Carlson: Let's see here. Dave, we have a follow-up question: Could you expand a little bit on what you mean by building in bad outcomes? Can you elaborate on that?
Regan: Beyond the reach of any single provider or for any single system. I mean we have a system in this country where everybody knows that six chronic conditions drive three-quarters of healthcare spending in America. And those six conditions are largely preventable. And our system is not designed to reduce the incidence of those conditions. It's designed to—far too often—intervene at the back-end of those whether it's diabetes, hypertension, heart disease, depression, what have you. And I think from where I sit, there's more and more talk these days about how do you think about the concept of total health or what is it that presents itself in the healthcare system, but I just think we have a design problem and we have a method of financing healthcare in this country that frankly tolerates a huge amount of late, expensive, reactive healthcare, and that's not a criticism of any single system or any single—you know, we have a systemic problem that we simply haven't summoned the will to deal with.
And hopefully, I happen to believe in this fiscal environment that there may be an opportunity—and not necessarily at the federal level but at perhaps different state levels—to try and make some fundamental reforms that take cost out of the system because the only thing I believe that is going to reduce cost enough is the reduction of those chronic disease drivers. We are all nibbling at the edges unless we get at the heart of that problem, and that's something that's going to take years and years but I think we can begin on.
Carlson: Pete, do you think it's possible to get at those conditions without having a capitated system like Kaiser has?
Knox: Yes I do, and with our population health rate, I think we're going to have to change the boundaries of the systems. We are now extensively involved at the employer setting with on-site primary-care services. We're in the public school systems every day looking as partners with public schools on improving the health of kids and parents and staff. We're working with the seniors population.
So I think that the challenge is to really look at the boundaries of our traditional system to get upstream and really begin dealing with what we're talking about here. But I don't think it will work if we continue to send our established environments and wait for things to come to us. I think we really have to push upstream and push the boundaries upstream. I think it's possible—reimbursement certainly isn't there today to do that. And is it well-aligned? But that's where the work, I think, needs to go.

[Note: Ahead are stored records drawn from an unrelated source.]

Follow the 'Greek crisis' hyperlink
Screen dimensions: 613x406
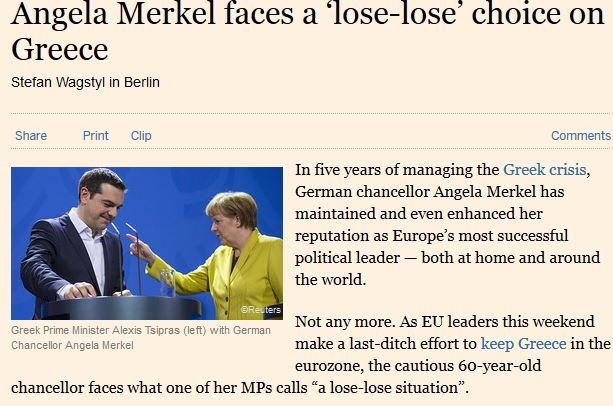(545, 170)
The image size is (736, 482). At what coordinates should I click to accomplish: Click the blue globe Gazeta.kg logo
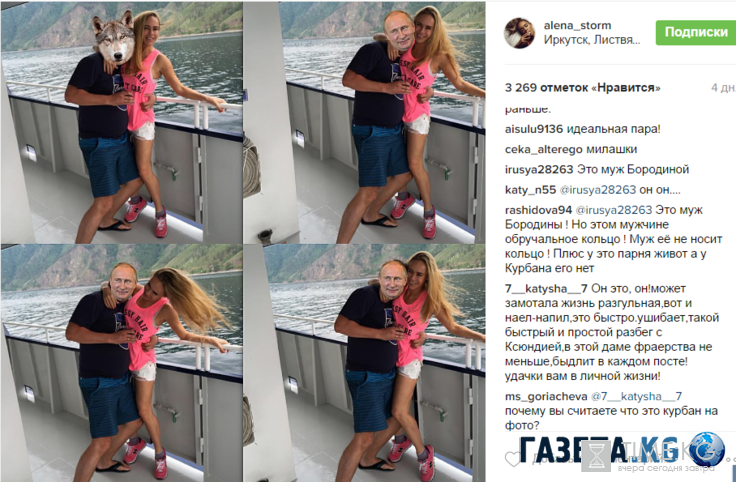pos(706,449)
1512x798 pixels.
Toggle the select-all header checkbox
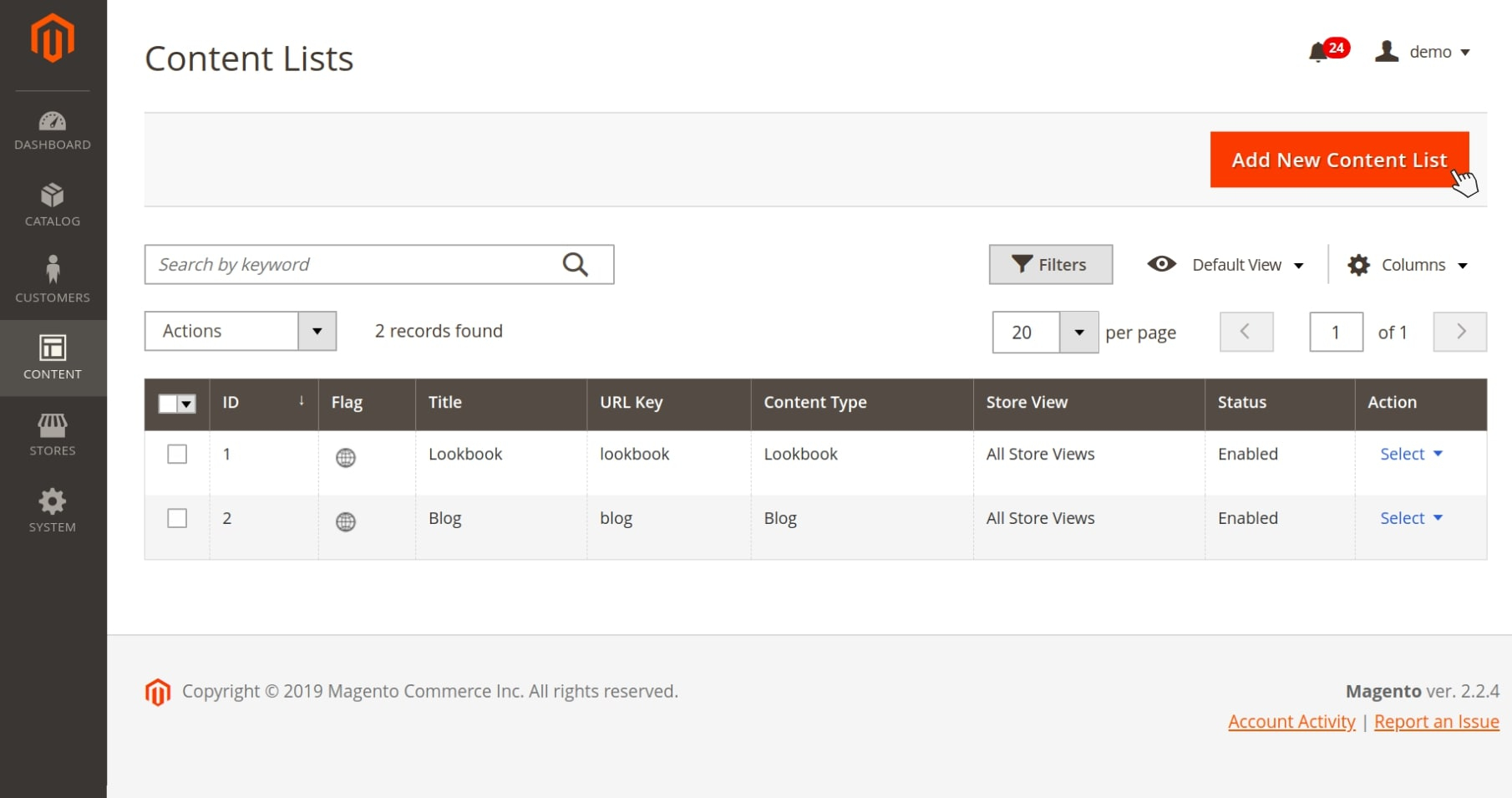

Carlson: OK, great. I think we're going to have to wrap up the discussion there. This has been the Modern Healthcare webcast “Staying Productive: Best practices for reducing operating costs without jeopardizing clinical or financial performance.” This is Joe Carlson with Modern Healthcare, and I'd like to thank our three panelists. They were Bill Leaver with Iowa Health, Peter Knox with Bellin Health and with the IHI, and Dave Regan with the SEIU-United Healthcare Workers West. Thanks, gentlemen.
May: This concludes today's discussion on productivity issues at healthcare provider organizations. For those who want to view the webcast again, all attendees will receive a follow-up email with a link to the recording of the webcast available on modernhealthcare.com/webcasts. All slides presented during the webcast are also available at that address. Thank you.